### What to produce:
Leaving the pictures aside, transcribe every line below exactly.

### Provided material:
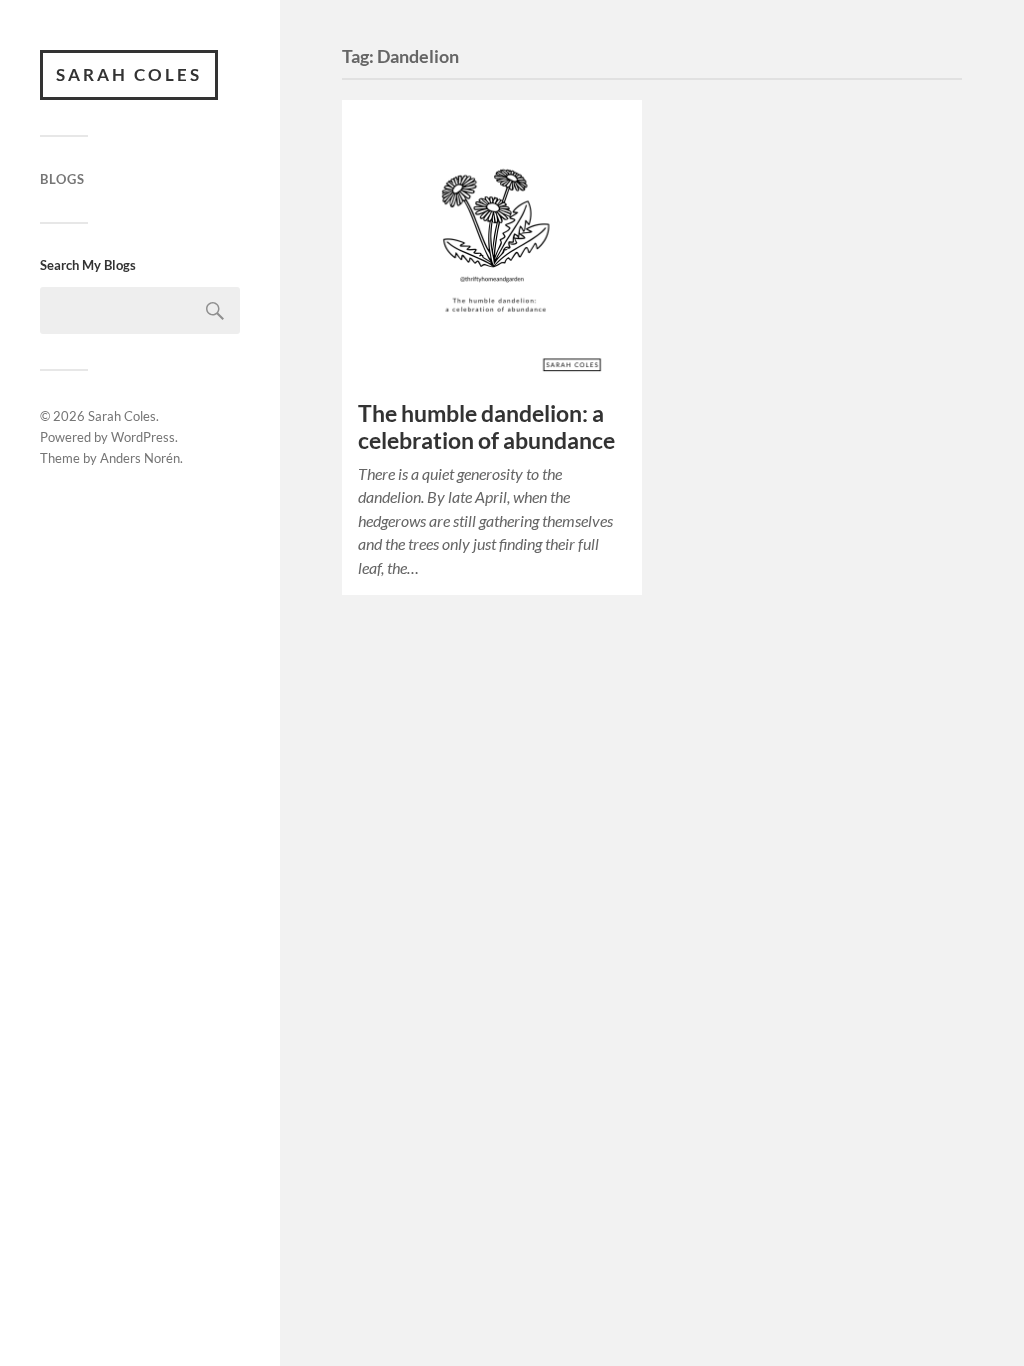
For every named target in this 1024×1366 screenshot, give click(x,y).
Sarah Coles (129, 74)
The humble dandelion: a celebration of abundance (486, 427)
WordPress (143, 437)
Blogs (62, 179)
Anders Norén (140, 458)
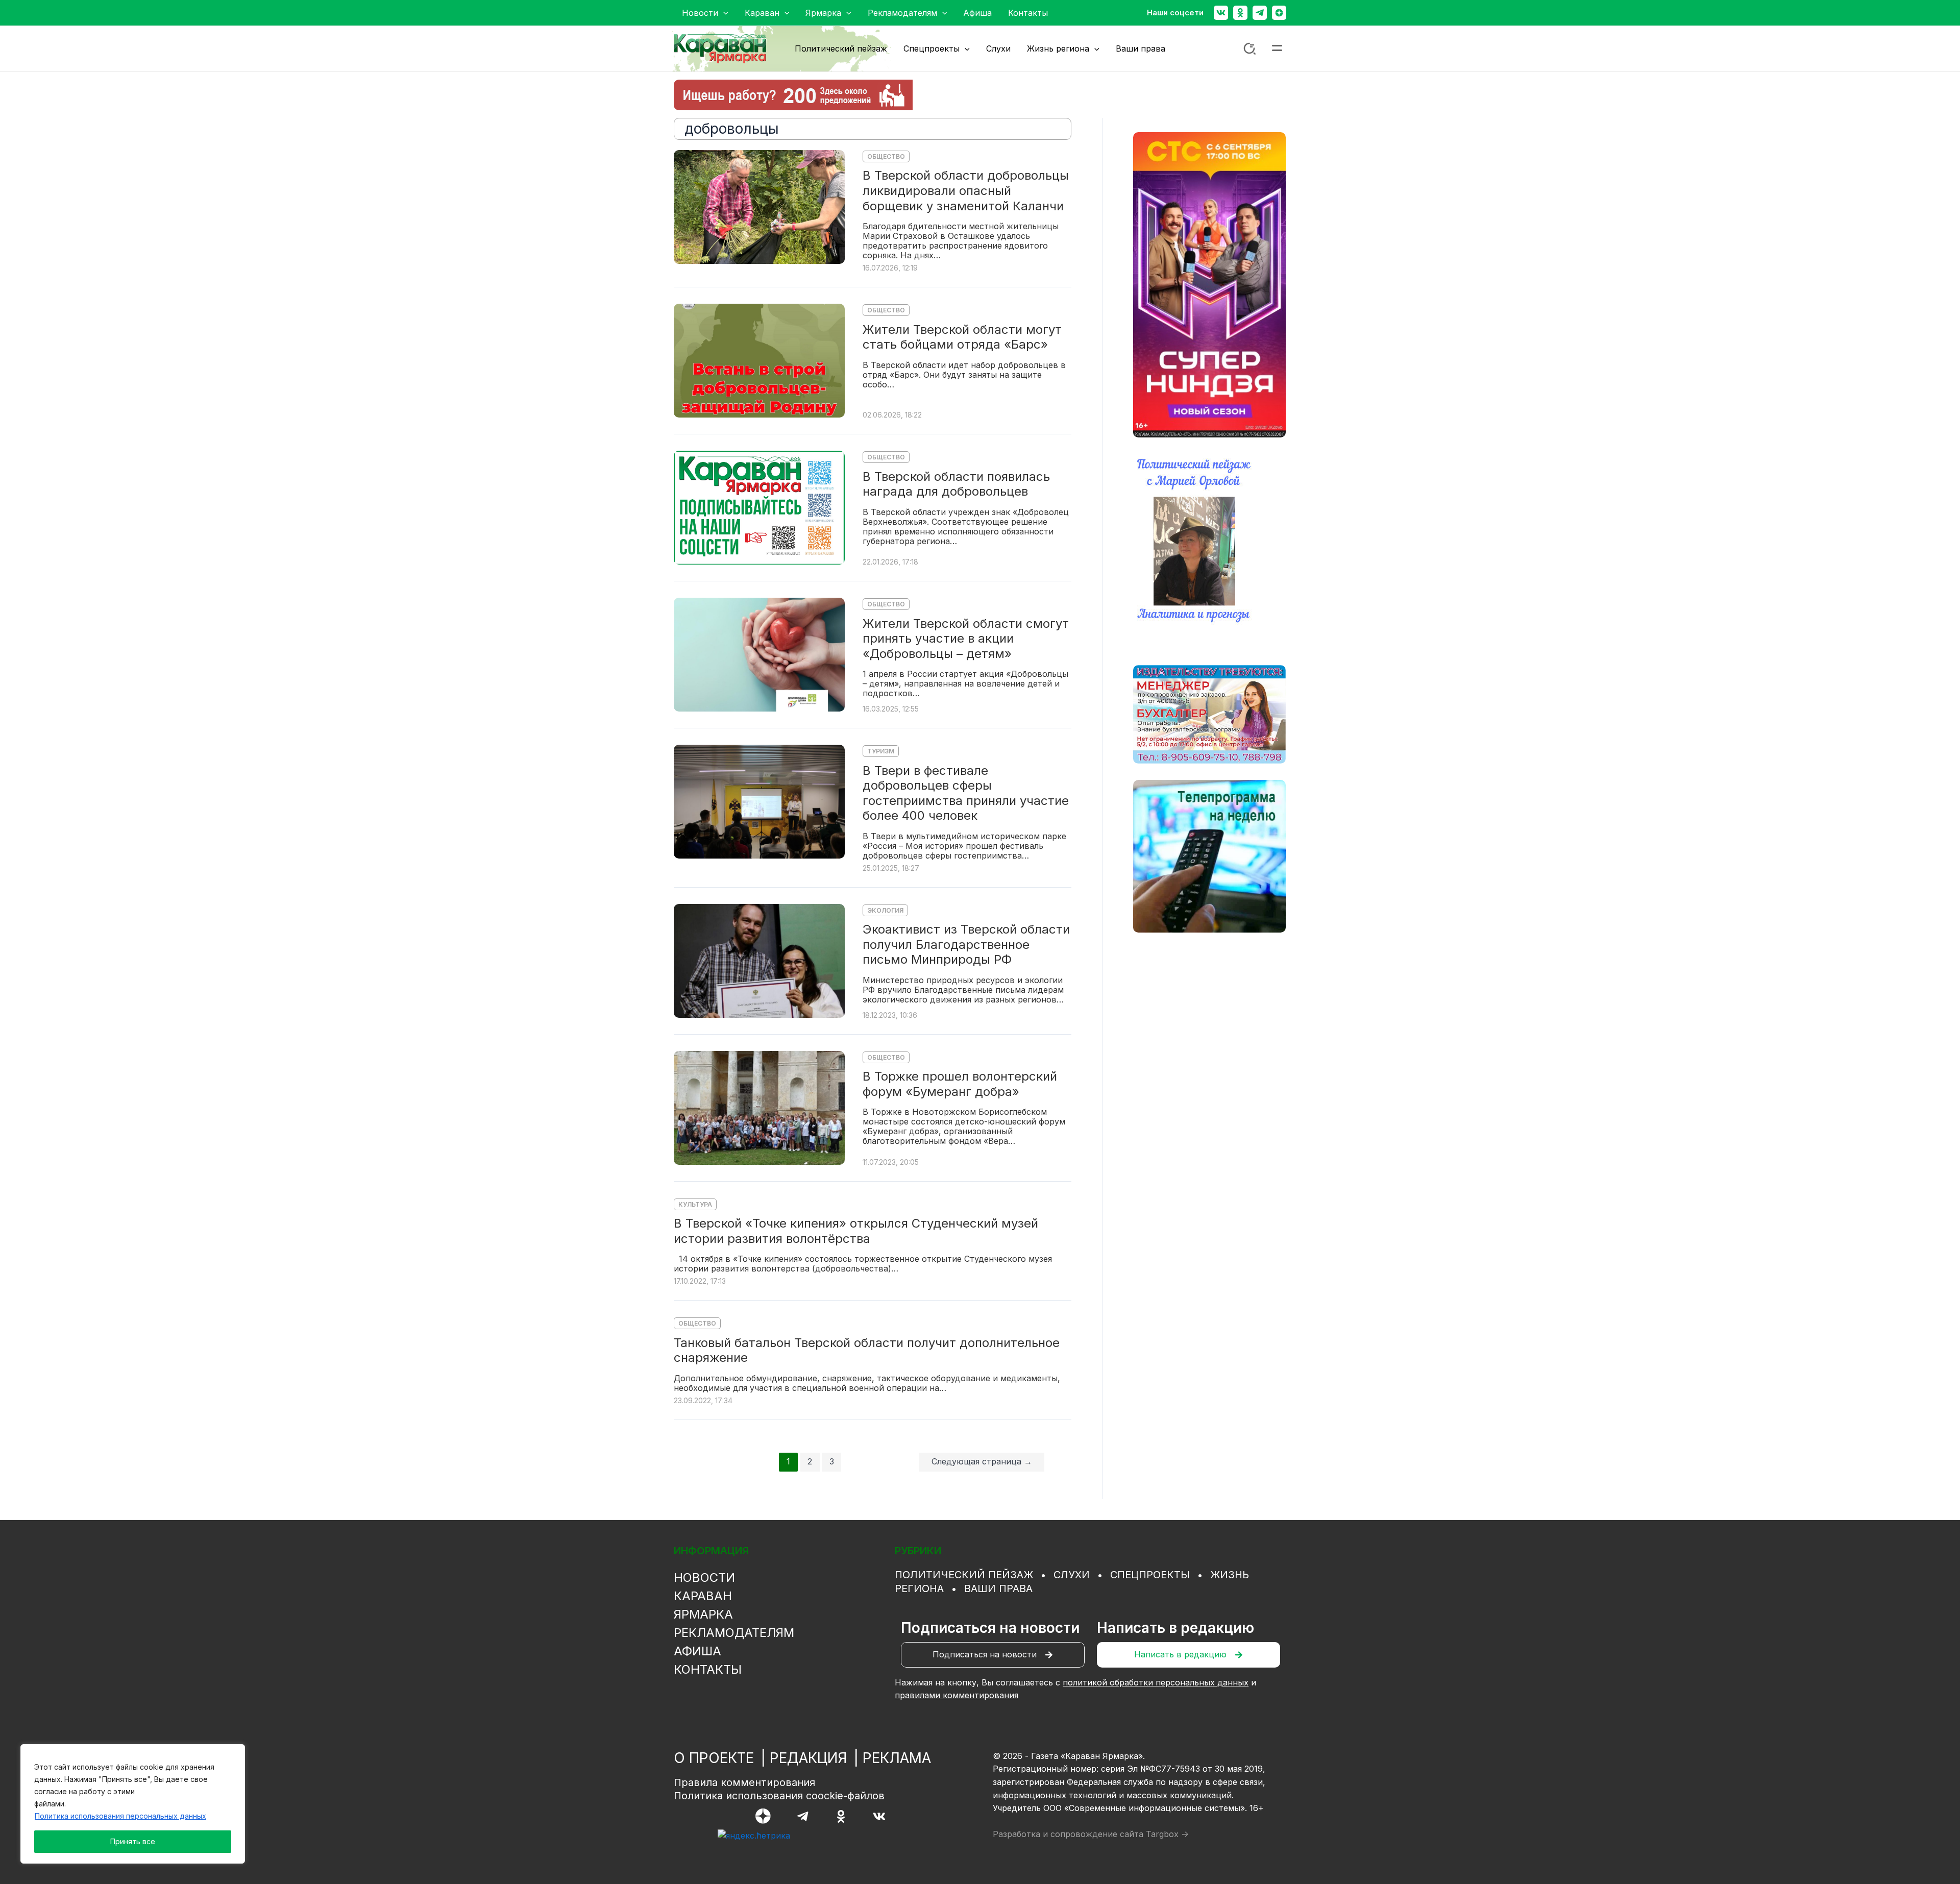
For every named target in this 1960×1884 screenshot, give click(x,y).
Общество (886, 156)
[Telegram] (1260, 13)
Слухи (1072, 1575)
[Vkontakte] (1221, 13)
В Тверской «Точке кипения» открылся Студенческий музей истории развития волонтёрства (856, 1231)
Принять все (132, 1841)
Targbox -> (1167, 1834)
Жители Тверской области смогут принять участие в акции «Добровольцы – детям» (966, 638)
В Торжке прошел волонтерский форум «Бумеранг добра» (960, 1084)
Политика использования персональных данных (120, 1816)
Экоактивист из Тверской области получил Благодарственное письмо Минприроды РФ (966, 944)
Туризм (880, 751)
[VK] (879, 1816)
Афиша (697, 1651)
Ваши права (998, 1588)
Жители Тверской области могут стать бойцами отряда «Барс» (962, 337)
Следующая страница (982, 1461)
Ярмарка (703, 1614)
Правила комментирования (744, 1782)
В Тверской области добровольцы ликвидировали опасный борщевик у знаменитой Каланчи (966, 190)
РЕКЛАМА (897, 1758)
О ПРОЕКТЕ (714, 1758)
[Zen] (1279, 13)
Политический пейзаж (964, 1575)
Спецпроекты (1150, 1575)
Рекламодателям (734, 1632)
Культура (695, 1204)
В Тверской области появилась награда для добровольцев (956, 484)
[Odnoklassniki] (1240, 13)
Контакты (708, 1669)
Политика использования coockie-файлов (779, 1796)
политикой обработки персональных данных (1155, 1682)
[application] (723, 13)
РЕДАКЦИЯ (808, 1758)
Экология (885, 910)
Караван (703, 1595)
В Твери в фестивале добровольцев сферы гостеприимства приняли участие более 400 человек (966, 793)
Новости (704, 1577)
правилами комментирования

### Task result:
For every named target in this 1024×1366 screenshot, give click(x,y).
Sarah Coles (129, 74)
The humble dandelion: a celebration of abundance (486, 427)
WordPress (143, 437)
Blogs (62, 179)
Anders Norén (140, 458)
For every named target in this 1960×1884 screenshot, give click(x,y).
Общество (886, 156)
[Telegram] (1260, 13)
Слухи (1072, 1575)
[Vkontakte] (1221, 13)
В Тверской «Точке кипения» открылся Студенческий музей истории развития волонтёрства (856, 1231)
Принять все (132, 1841)
Targbox -> (1167, 1834)
Жители Тверской области смогут принять участие в акции «Добровольцы – детям» (966, 638)
В Торжке прошел волонтерский форум «Бумеранг добра» (960, 1084)
Политика использования персональных данных (120, 1816)
Экоактивист из Тверской области получил Благодарственное письмо Минприроды РФ (966, 944)
Туризм (880, 751)
[VK] (879, 1816)
Афиша (697, 1651)
Ваши права (998, 1588)
Жители Тверской области могут стать бойцами отряда «Барс» (962, 337)
Следующая страница (982, 1461)
Ярмарка (703, 1614)
Правила комментирования (744, 1782)
В Тверской области добровольцы ликвидировали опасный борщевик у знаменитой Каланчи (966, 190)
РЕКЛАМА (897, 1758)
О ПРОЕКТЕ (714, 1758)
[Zen] (1279, 13)
Политический пейзаж (964, 1575)
Спецпроекты (1150, 1575)
Рекламодателям (734, 1632)
Культура (695, 1204)
В Тверской области появилась награда для добровольцев (956, 484)
[Odnoklassniki] (1240, 13)
Контакты (708, 1669)
Политика использования coockie-файлов (779, 1796)
политикой обработки персональных данных (1155, 1682)
[application] (723, 13)
РЕДАКЦИЯ (808, 1758)
Экология (885, 910)
Караван (703, 1595)
В Твери в фестивале добровольцев сферы гостеприимства приняли участие более 400 человек (966, 793)
Новости (704, 1577)
правилами комментирования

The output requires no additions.